The financial impact on the city isn’t clear yet.
“We only recently met with GPIWA representatives, and we have more questions than answers at this point,” city spokeswoman Connie Barron said in an email response. “We need to evaluate the potential costs associated with the proposal and make sure that the infrastructure would not be a burden or liability to the city.”
The association asked the city in a June 7 letter if it was interested in taking control of the line east of the Sandoval property, but not the portion that passes the site Wal Mart has selected for a Supercenter. Any agreement to cooperate should be approved by the end of next January, before the construction contract is let in March, the letter said.
“That was an inquiry to say we’ve been thinking about this, are you interested,” Thacher said.
The association also has the option to use a water main that runs east through the Royal Tee development and could be tied into the rest of the lines at Sandoval, Thacher said.

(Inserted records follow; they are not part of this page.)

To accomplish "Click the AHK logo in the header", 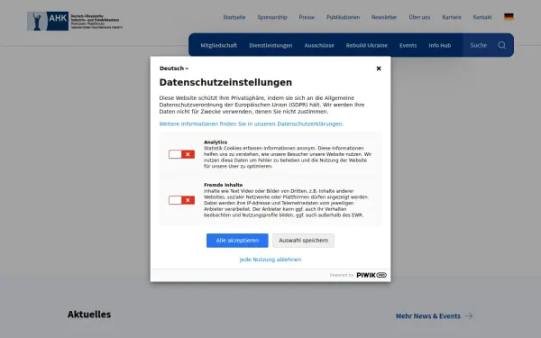I will [x=75, y=21].
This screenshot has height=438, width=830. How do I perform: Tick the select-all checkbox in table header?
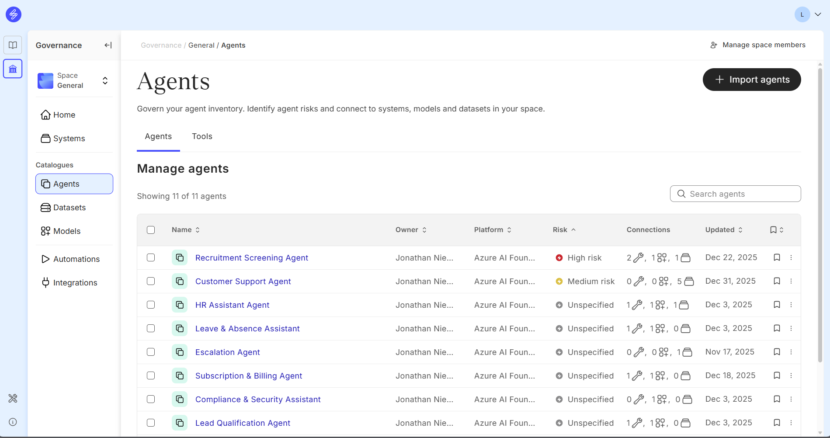pos(151,230)
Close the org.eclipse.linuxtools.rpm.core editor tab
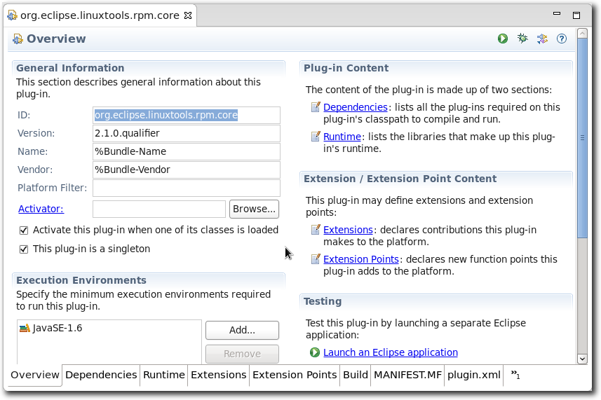Image resolution: width=601 pixels, height=400 pixels. coord(187,15)
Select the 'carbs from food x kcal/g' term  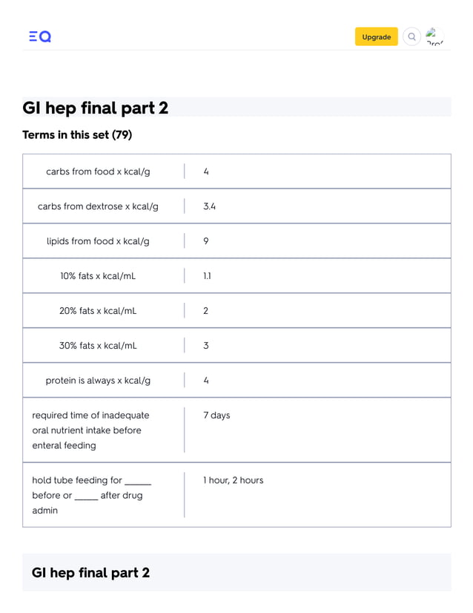click(x=98, y=171)
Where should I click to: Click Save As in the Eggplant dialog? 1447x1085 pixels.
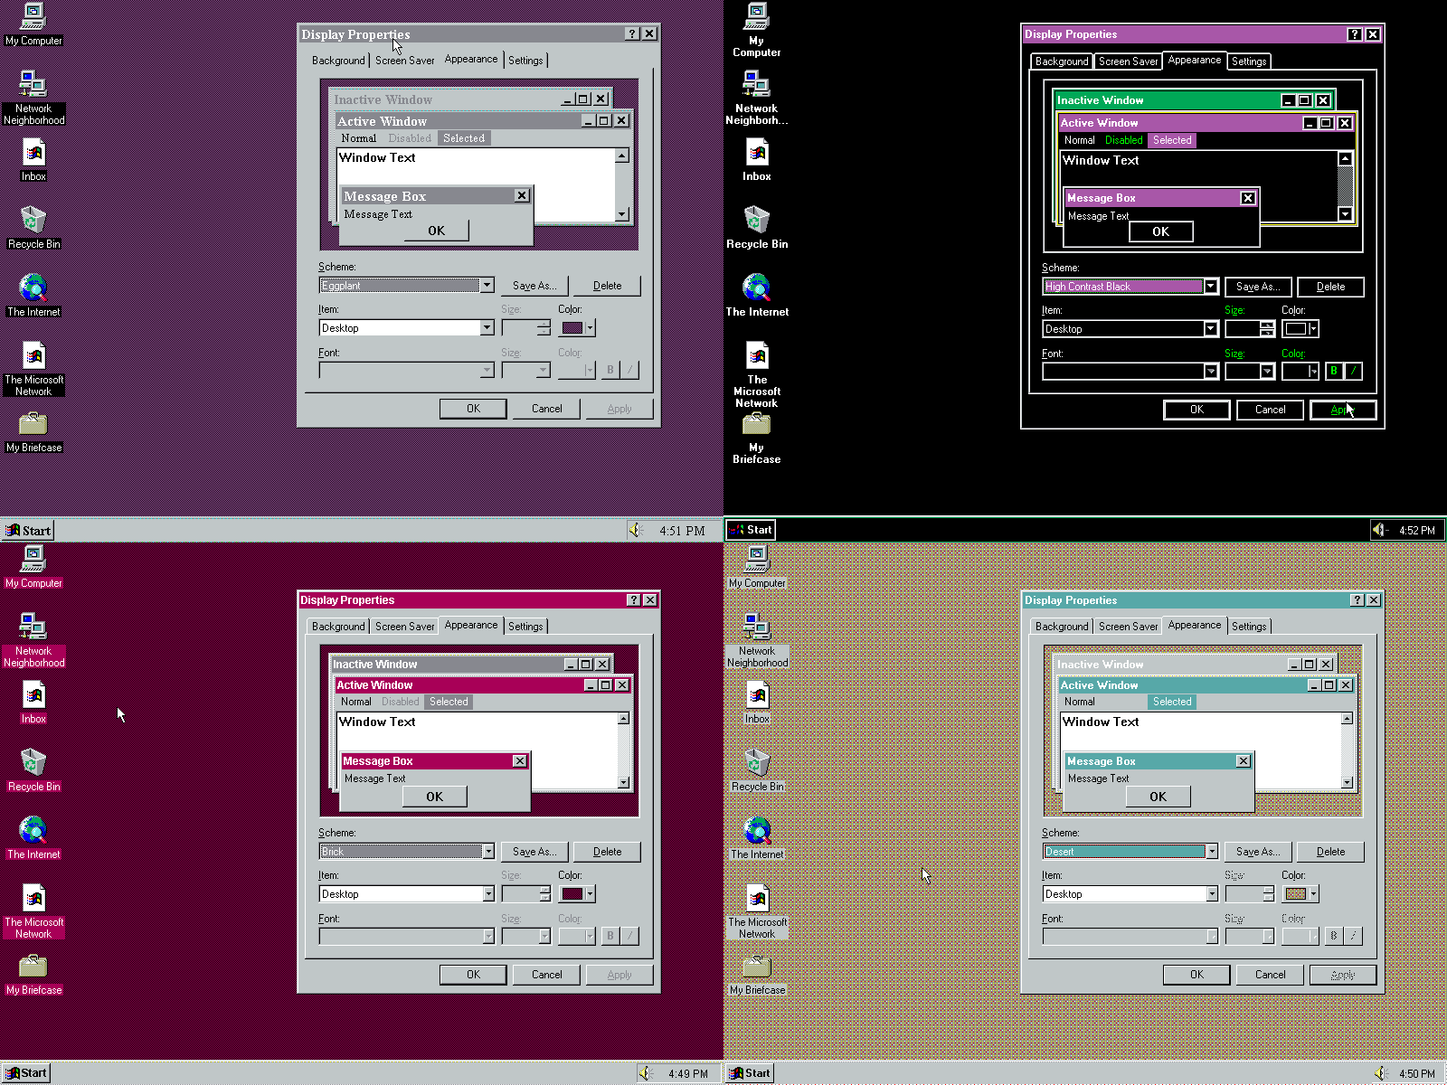(x=534, y=286)
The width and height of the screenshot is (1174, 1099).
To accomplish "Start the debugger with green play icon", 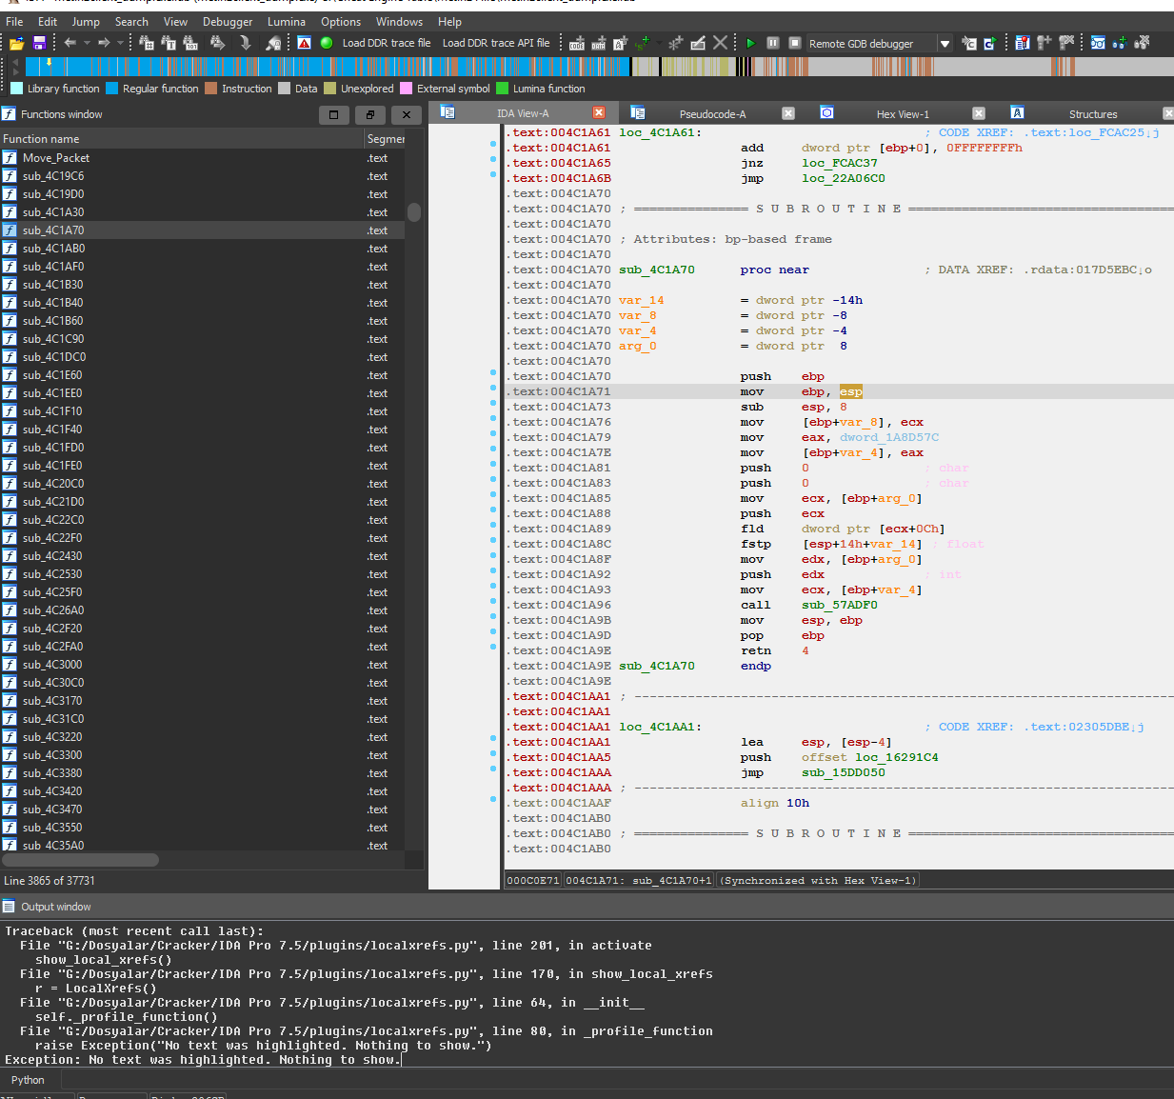I will pos(749,43).
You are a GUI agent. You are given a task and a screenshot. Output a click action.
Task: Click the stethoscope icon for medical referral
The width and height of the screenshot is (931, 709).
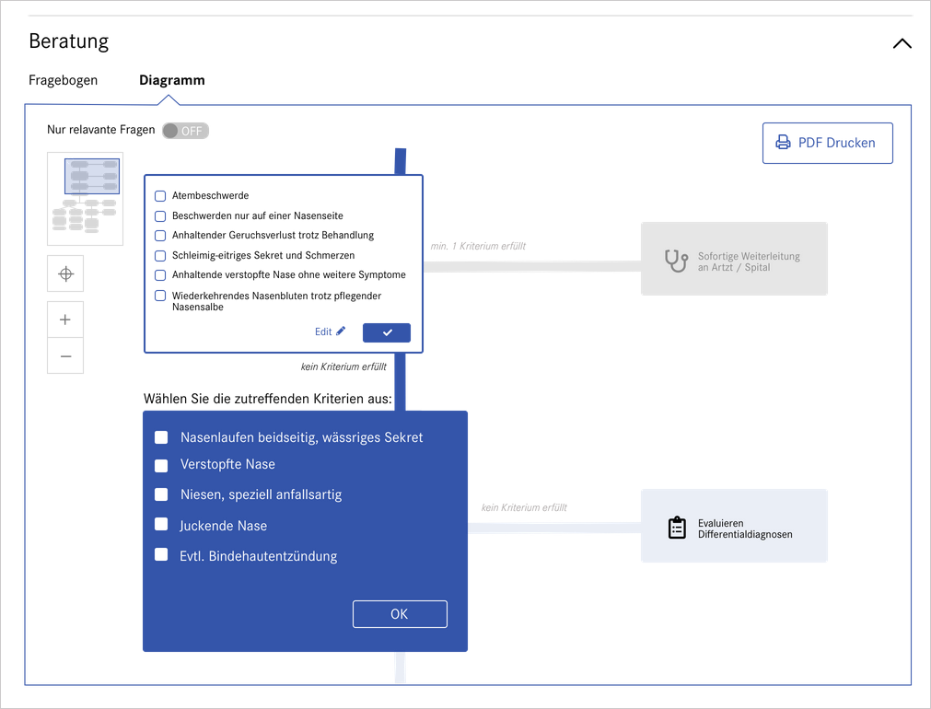point(676,262)
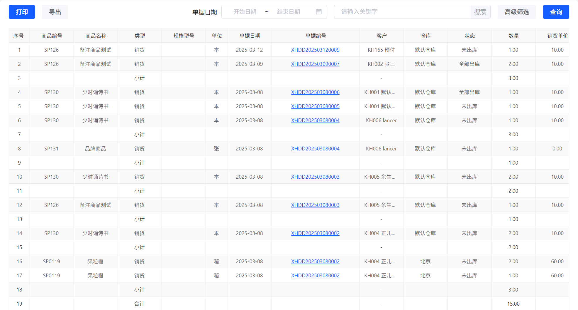Click the 单据编号 column header
The height and width of the screenshot is (310, 578).
tap(316, 36)
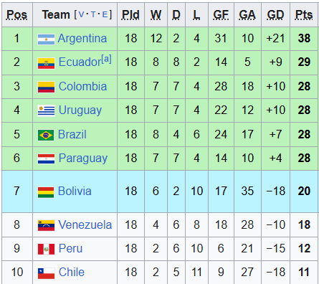The height and width of the screenshot is (284, 319).
Task: Open the Ecuador footnote [a] reference
Action: 106,59
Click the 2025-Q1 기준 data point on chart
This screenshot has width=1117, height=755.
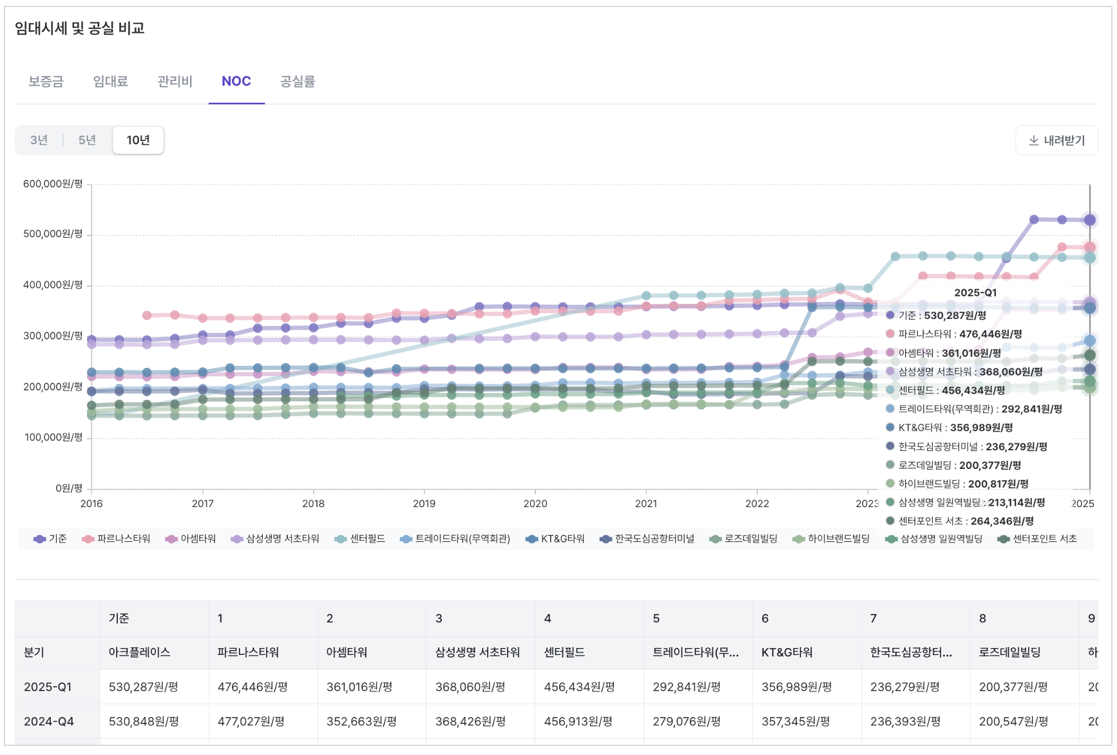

Some of the area’s residents still live in unincorporated Lee County. Thacher and Barron both said the city has to determine how and whether it can serve residents who live outside the city.
The Pine Island association began serving northwest Cape residents before the city could provide services, Thacher said. The service area also includes homes at the southern end of the Burnt Store Road area.
The city and the association went to court in 2005 over the association’s right to provide the service. A settlement achieved through mediation was approved in 2008. The city agreed to concede the association had the right under a franchise granted by Lee County. The city also tried to assert authority over rates charged by the association. A judge ruled the city had no power to set the rates.
The chief consideration now is whether the association’s pipes are compatible with the city’s system, said Councilman Kevin Grail. Part of his district gets service from the association.
But the city doesn’t plan to bring water to the association’s territory until the North 2 expansion project is built in 2015-2017.
“Our goal eventually is to get all residents hooked up on Cape Coral city water,” McGrail said.
“It’s going to boil down to what the engineering looks like,” McGrail said.